American scientists who have studied energy emissions of quasars – the most powerful energy flows in the universe, have concluded that such emissions, like tsunami waves, push dust and gas outside galaxies, stopping the formation of stars. The results of the study are published in the Astrophysical Journal Supplies.
Quasars are the brightest objects in the universe. They occur when a supermassive black hole that is at the center of virtually every galaxy absorbs too much matter. At the same time gravitational energy of fall turns into heat and light, and from the center of black hole jets of gas and plasma are released, which accelerate to huge speeds, which make up several percent of speed of light.
Studying data from the Hubble Space Telescope, astrophysicists at Virginia Polytechnic concluded that the most powerful quasi-emissions could stop the formation of stars in the galaxy.
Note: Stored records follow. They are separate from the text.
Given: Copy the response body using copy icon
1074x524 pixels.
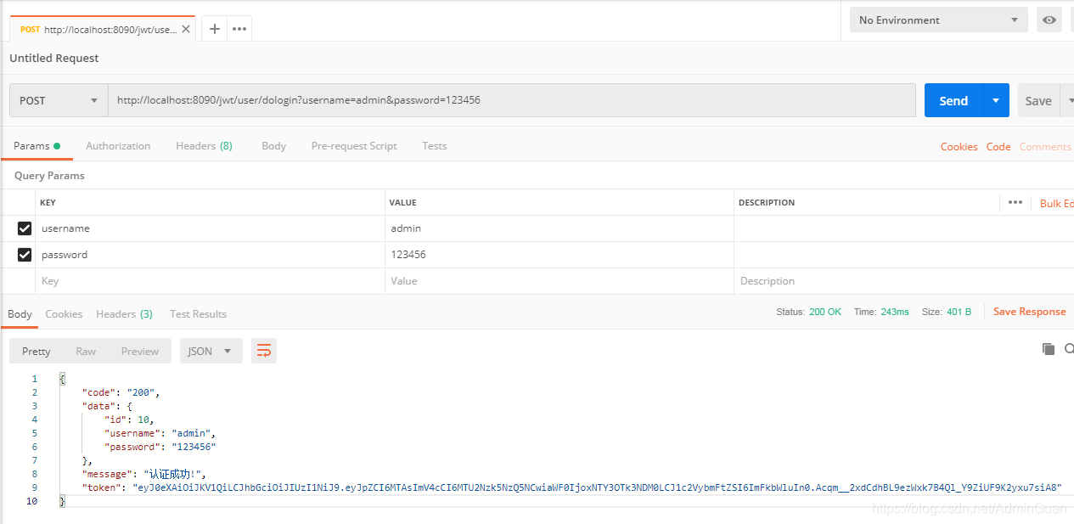Looking at the screenshot, I should click(x=1049, y=348).
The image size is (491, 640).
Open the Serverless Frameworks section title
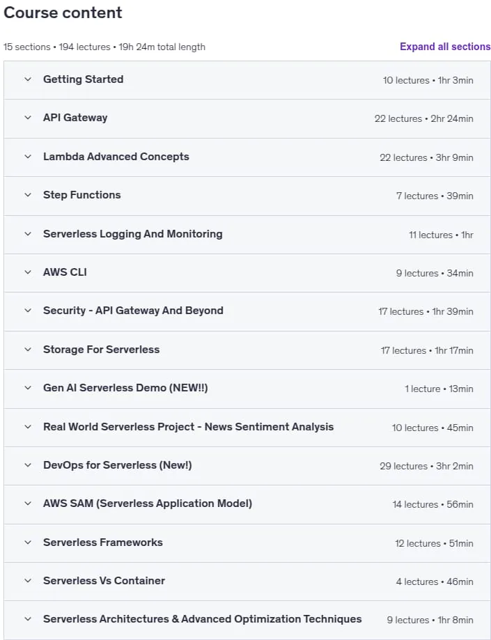103,542
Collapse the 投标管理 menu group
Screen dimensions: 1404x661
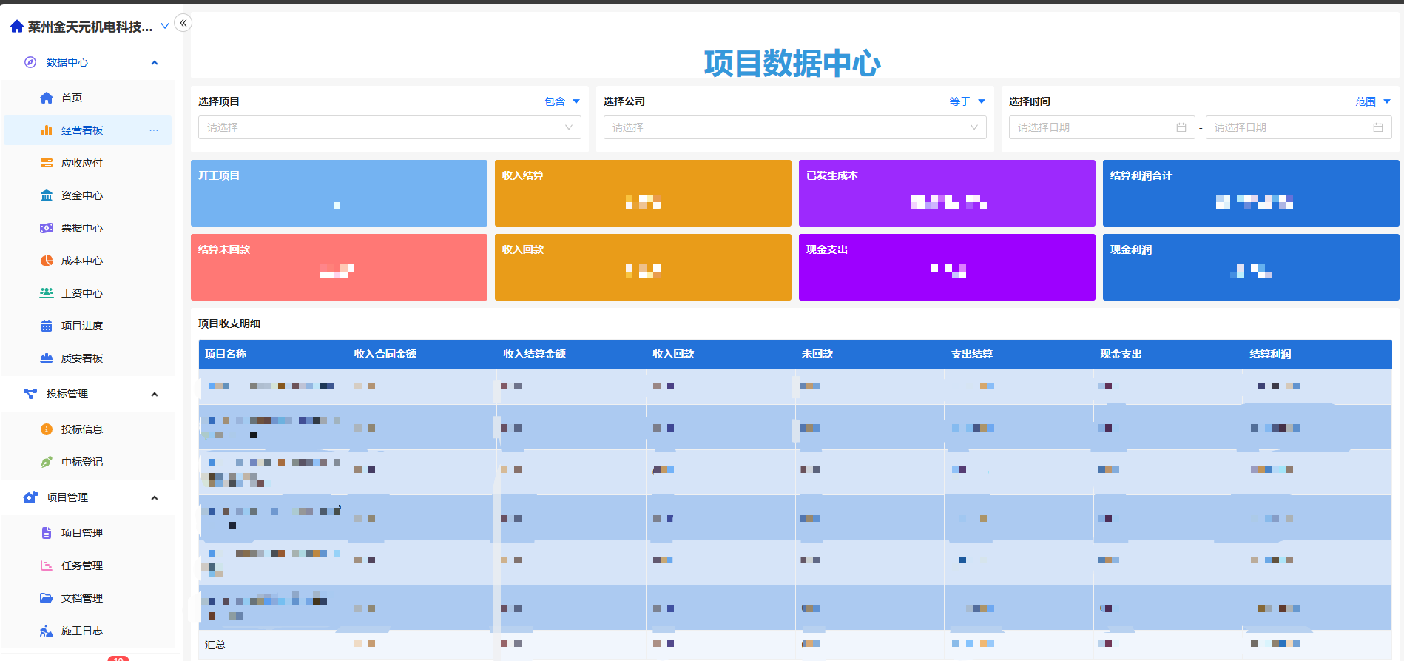tap(155, 395)
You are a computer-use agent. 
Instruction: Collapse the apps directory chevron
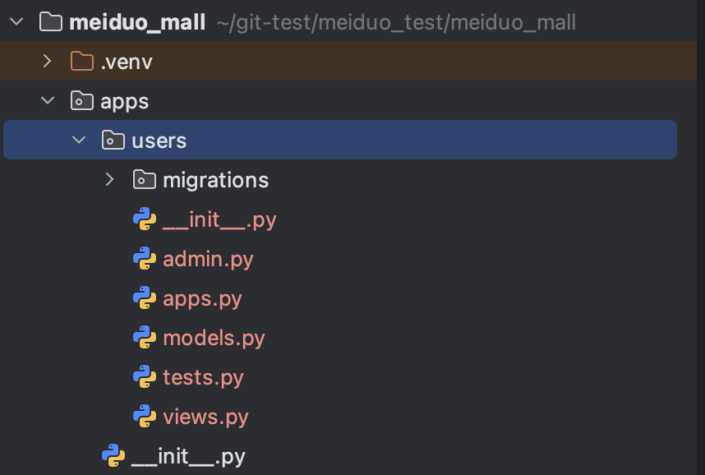tap(48, 101)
“Quasars are compact nuclei of distant galaxies that can shine a thousand times brighter than their galaxies, consisting of hundreds of millions of stars. Their central engines are supermassive black holes that are filled with falling dust, gas and stars, “said Nahum Arav, Professor of Physics at Virginia Technical College, in a university press release.
Scientists have found that quasars with powerful radiation appear when a collision of galaxies near a black hole accumulates a giant amount of gas. Thrown from a black hole in the form of jets, it warms up to a billion degrees, after which it begins to shine across the visible spectrum.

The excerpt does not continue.